News

Lukas Larsen Presents His Master’s Research

Feb 26, 2026

Lukas Højer Larsen delivered a seminar at the FRISSBE Fire Laboratory, presenting the progress of his Master’s thesis on natural smoke ventilation in large enclosures.

Lukas is a Danish MSc student in Indoor Environmental and Energy Engineering at Aalborg University. With a background in building physics and fire safety, and professional experience as a student assistant at SafeDesign (Fire Safety Consultancy) since April 2024, his work bridges academic research and practical engineering needs. His thesis is supervised by Kim Sørensen (SafeDesign), Aalborg University, and Martin Veit at FRISSBE.

From Practice to Research

The motivation behind the thesis emerged from consultancy practice. SafeDesign proposed the idea examining certain aspect of FDS modeling and to challenge requirements in the Danish Building Code. This evolved into a research question:

How reliable are current CFD modelling requirements for natural smoke ventilation design?

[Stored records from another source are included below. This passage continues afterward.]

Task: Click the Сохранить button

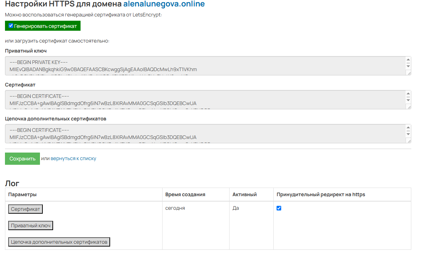Action: 22,159
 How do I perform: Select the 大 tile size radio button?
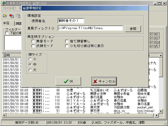point(30,70)
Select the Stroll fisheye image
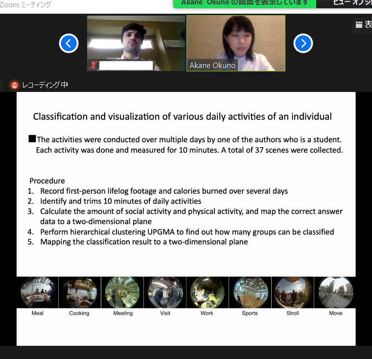This screenshot has height=359, width=372. coord(292,292)
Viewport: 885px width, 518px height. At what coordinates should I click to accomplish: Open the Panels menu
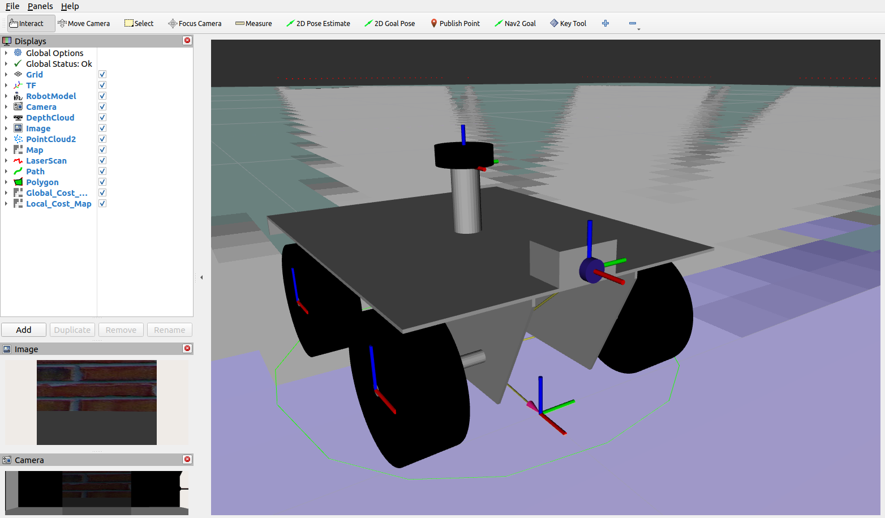coord(40,6)
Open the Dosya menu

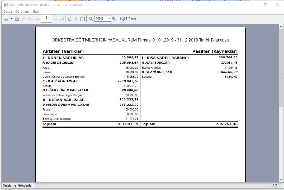click(x=7, y=12)
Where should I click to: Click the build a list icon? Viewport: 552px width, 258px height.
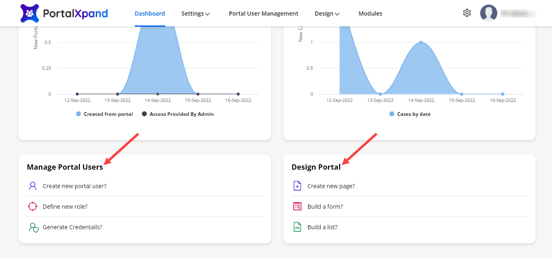pyautogui.click(x=297, y=227)

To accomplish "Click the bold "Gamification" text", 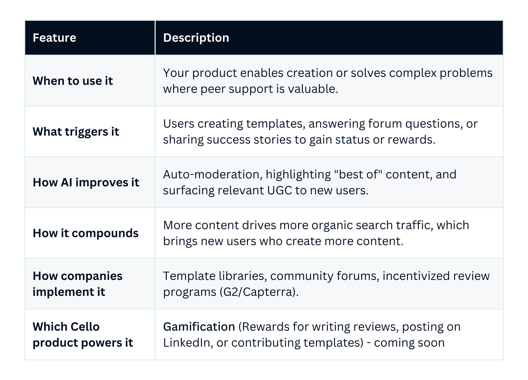I will click(x=199, y=327).
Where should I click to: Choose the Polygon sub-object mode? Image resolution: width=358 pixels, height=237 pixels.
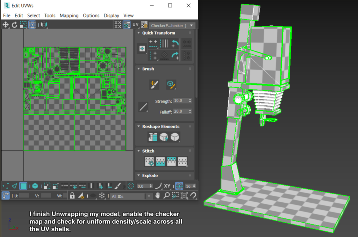coord(23,186)
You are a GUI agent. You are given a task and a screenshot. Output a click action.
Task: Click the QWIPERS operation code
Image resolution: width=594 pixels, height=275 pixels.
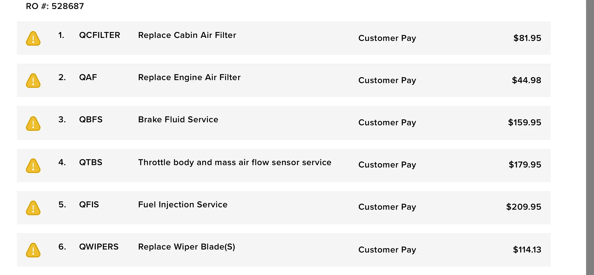[x=99, y=247]
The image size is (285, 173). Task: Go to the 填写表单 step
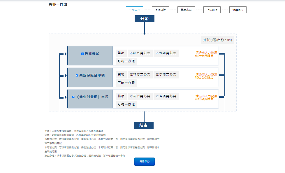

Under the Danish Building Code (BR18), CFD-based consultancy work must comply with specific mesh resolution criteria, including the requirement of at least nine computational cells along each dimension of an opening. Lukas’ work challenges this assumption by investigating how sensitive predicted mass flow rates are to mesh resolution, and whether correction factors can be introduced within a defined validity range.

Structure of the Thesis

The project consists of two main parts:

1. Experimental Campaign

  • Reduced-scale compartment fire (0.72 × 0.48 × 0.48 m)
  • Opening: 0.16 × 0.40 m
  • Wall lining: Promatect-H
  • Measurements: Gas-phase temperatures (6 thermocouple trees), Solid-phase temperatures, Opening temperature profile, Bi-directional velocity probes, Calorimetry.

The purpose of the experimental work at ZAG/FRISSBE is to generate high-quality data for validation of CFD simulations. He also openly discussed ongoing challenges, including computational time and troubleshooting issues in reproducing experimental conditions numerically.

Linking Code, Simulation and Reality

The seminar highlighted the importance of validating numerical tools before relying on them in performance-based design. By combining controlled experiments with systematic numerical analysis, Lukas’ work contributes to improving confidence in CFD-based fire safety engineering, particularly in the field of natural smoke ventilation.

We thank Lukas for a clear and technically rigorous presentation and look forward to the next phase of his research.